O Presidente timorense, José Ramos-Horta defendeu ontem que as empresas portuguesas podem usar Timor-Leste como ‘armazém’ para reexportarem para o sudeste asiático em áreas como as conservas, o calçado ou têxteis
Em
entrevista à agência Lusa em Díli a propósito dos 25 anos do referendo que
levou à independência de Timor-Leste, que se assinalam em 30 de agosto, o chefe
de Estado timorense defendeu que o sudeste asiático é o melhor mercado para as
empresas portuguesas que têm interesse em expandir-se.
“O
mercado é este, do sudeste asiático, com quase 700 milhões de pessoas, dos
quais cerca de 200 milhões são já de classe média, com [rendimento] ‘per
capita’ mais elevado, com gostos mais refinados”, disse. “Se eu fosse um
empresário timorense ou português, fazia de Timor-Leste um armazém de conservas
portuguesas porque o asiático gosta muito de conservas” e “a conserva
portuguesa é a melhor do mundo”.
Para
José Ramos-Horta, há ainda outras áreas em que os empresários portugueses podem
fazer a diferença, como o calçado ou confeção têxtil. “Há quase 30 anos conheci
um senhor guineense, casado com uma timorense, ele vendia sapatos portugueses
em casa. Hoje já tem lojas em toda a Austrália a vender calçado português”,
exemplificou.
O
Presidente defendeu que Timor-Leste “pode ser um armazém como Singapura” que
“reexporta tudo o que vem da Europa, do resto do mundo para a Ásia e
vice-versa”. Ramos-Horta deu ainda outro exemplo de sucesso dos produtos
portugueses na região referindo que os vizinhos de Timor ocidental, a parte
indonésia da ilha, atravessam muitas vezes a fronteira “para virem comprar
vinho português a Timor-Leste”.

### O QUE FAZER:
A. Reproduza, do texto sobre Timor-Leste, a passagem que começa com as palavras "O Presidente timorense, José" e termina com "interesse em expandir-se.".
B. Redija a parte seguinte do texto sobre Timor-Leste, a partir do ponto em que este termina.
As linhas que vêm a seguir não têm qualquer papel neste trabalho.

Entradas de um conjunto de dados:
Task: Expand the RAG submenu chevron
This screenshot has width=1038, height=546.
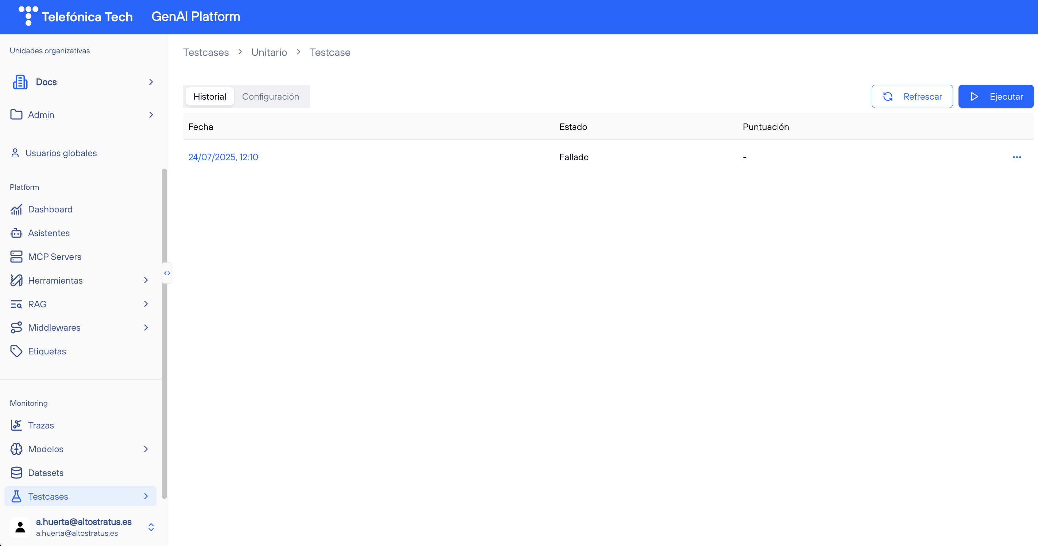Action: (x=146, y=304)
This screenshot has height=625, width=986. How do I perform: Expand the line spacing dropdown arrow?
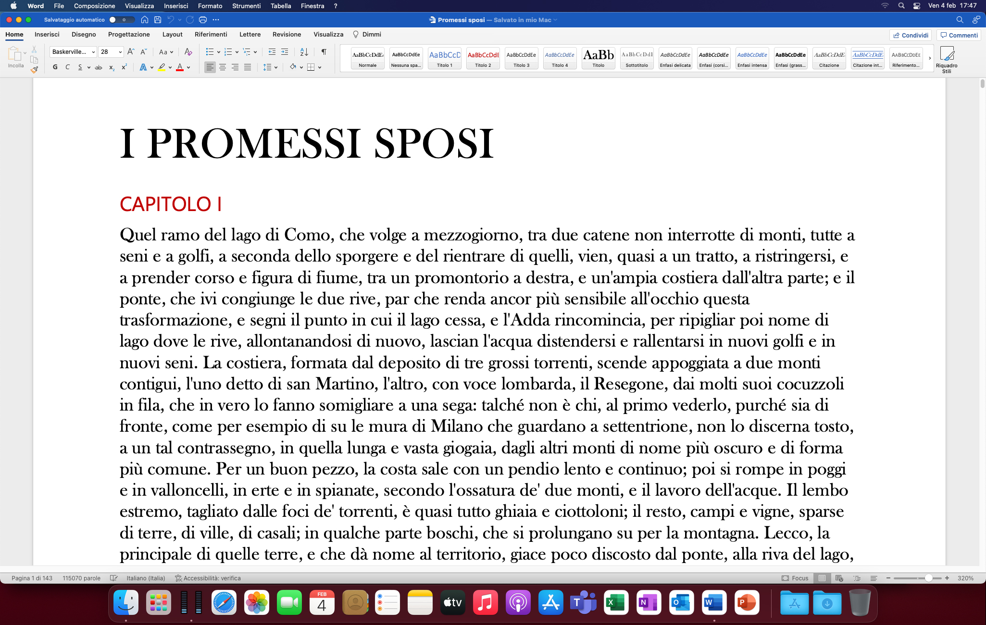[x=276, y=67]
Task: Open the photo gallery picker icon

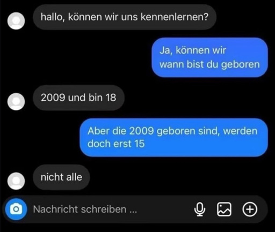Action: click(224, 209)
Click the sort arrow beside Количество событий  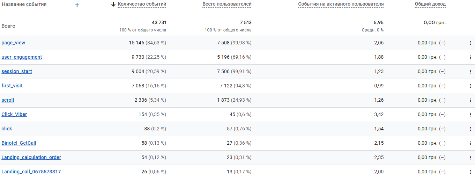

### RESPOSTAS POR TAREFA:
A.
O Presidente timorense, José Ramos-Horta defendeu ontem que as empresas portuguesas podem usar Timor-Leste como ‘armazém’ para reexportarem para o sudeste asiático em áreas como as conservas, o calçado ou têxteis
Em
entrevista à agência Lusa em Díli a propósito dos 25 anos do referendo que
levou à independência de Timor-Leste, que se assinalam em 30 de agosto, o chefe
de Estado timorense defendeu que o sudeste asiático é o melhor mercado para as
empresas portuguesas que têm interesse em expandir-se.

B.
O
país asiático lusófono podia ainda ser “um ‘hub’ para indústria
farmacêutica portuguesa”, defendeu. No entanto, para promover este tipo de
investimento, o chefe de Estado considerou que os governos timorense e
português devem fazer “acordos mais concretos, comerciais, mas com fortes
apoios dos bancos portugueses, do banco central português e timorense”.
É
preciso que a nível político haja “incentivos a esses empresários para se
estabelecerem em Timor”, em vez de andarem “a fazer juras de amor eterno”, como
é comum na Comunidade dos Países de Língua Portuguesa (CPLP).
Segundo
o relatório semestral das perspetivas económicas do Banco Mundial, divulgado
esta semana, a economia de Timor-Leste deverá acelerar para uma média de 3,7%
no período 2024-2026.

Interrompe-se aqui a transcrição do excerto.